Je fais un rapide calcul avant de répliquer, avec un air contrit, espérant ne pas trop lui en demander :


— Un quart d'heure, vingt minutes, ça ira ?


Il me regarde une seconde, une lueur d’amusement dans ses traits, avant de répondre :


— Impec.


Tandis que James se penche déjà sur son interface, je me dirige vers ma salle de bain. Il faut vraiment que je me dépêche, là !


— Je dois me doucher. J’en ai pour deux minutes... Enfin cinq. Fais comme chez toi.


Il lève les cils vers moi, hoche la tête et me gratifie d'un faible sourire. Je coulisse la porte derrière moi et jette un coup d’œil à mon reflet dans le miroir. J’ai une sale mine. Les quelques heures de sommeil que je me suis accordées n'ont pas été très bénéfiques. Mes yeux sont gonflés, rougis, mon teint cireux, ma crinière blonde est un désastre total.

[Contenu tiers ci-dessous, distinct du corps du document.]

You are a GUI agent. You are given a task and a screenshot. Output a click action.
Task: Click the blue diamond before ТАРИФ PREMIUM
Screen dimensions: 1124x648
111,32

Sans parler du suçon dans mon cou que je n’avais pas encore remarqué. Zut ! Non pas qu’il me dérange, mais ce n’est pas très professionnel. Je vais devoir garder les cheveux détachés pour cacher ça, tant pis. Je me départis de mes vêtements tandis que l’eau chaude coule déjà, me promettant une brève évasion. Quand je m’immerge sous le jet brûlant, je soupire d'aise. L’eau me réchauffe, me débarrasse petit à petit du surmenage et du chaos des douze dernières heures. Dans cette solitude, je me permets enfin de relâcher un peu de pression. Chaque goutte sur mon corps semble emporter une partie de la fatigue accumulée.

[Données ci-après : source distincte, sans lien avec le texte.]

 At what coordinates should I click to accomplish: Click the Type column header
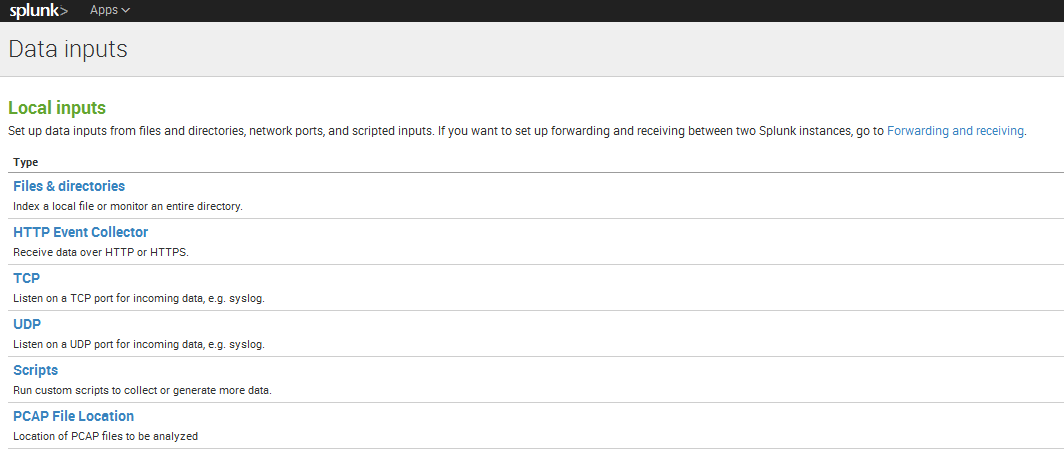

Je me mets à faire la liste mentale de toutes les tâches qui m’attendent aujourd’hui. Mais, malgré mes efforts pour me concentrer sur la journée à venir, mes pensées reviennent sans cesse à James. Mon Dieu... Dès que je songe à lui, une fièvre torride envahit tout mon être. L’eau chaude me procure toujours cet effet euphorisant. Je soupire et dire qu'il est juste à côté... Des émotions et des pensées conflictuelles embrouillent encore mon cerveau : les obligations professionnelles, les préparatifs personnels, les discussions essentielles avec James... Tout s'entrelace, se mélange, crée un tourbillon de stress et d’excitation.

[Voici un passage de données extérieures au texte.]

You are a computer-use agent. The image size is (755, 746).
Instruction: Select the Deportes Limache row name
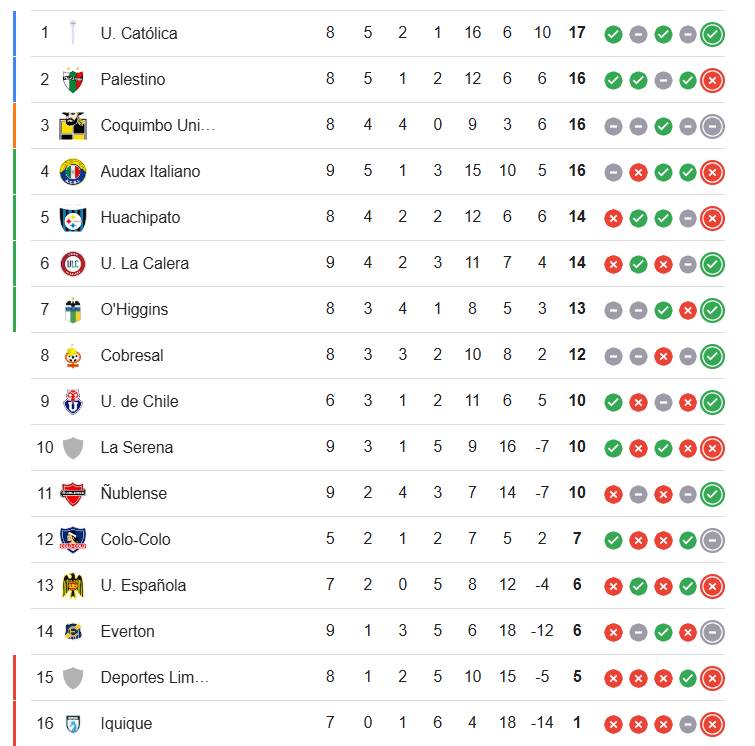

Comment ai-je pu sauter d'une soirée d’anniversaire animée avec mes proches à une nuit aussi intense et déroutante avec l’homme qui attise tous mes désirs depuis des mois ? Cette transition soudaine et brutale me déstabilise. Alors que je venais à peine de me remettre des blessures passées, me voilà à nouveau assiégée. Je suis littéralement au milieu d’un tunnel dont je ne vois pas le bout, tirée dans toutes les directions. D’un calme durement acquis, je me retrouve maintenant plongée dans un micmac sans fin, perdue au milieu d'un brouillard de confusion et de révélations fracassantes. La journée à venir s'annonce comme un défi colossal. Comment jongler avec ce chaos intérieur et les responsabilités qui m’attendent ? Je dois trouver le juste milieu entre mes sentiments en pagaille et la réalité de mon quotidien. Entre un cœur en reconstruction et une journée à affronter, il semble que je me sois inscrite à un marathon émotionnel sans même m’échauffer.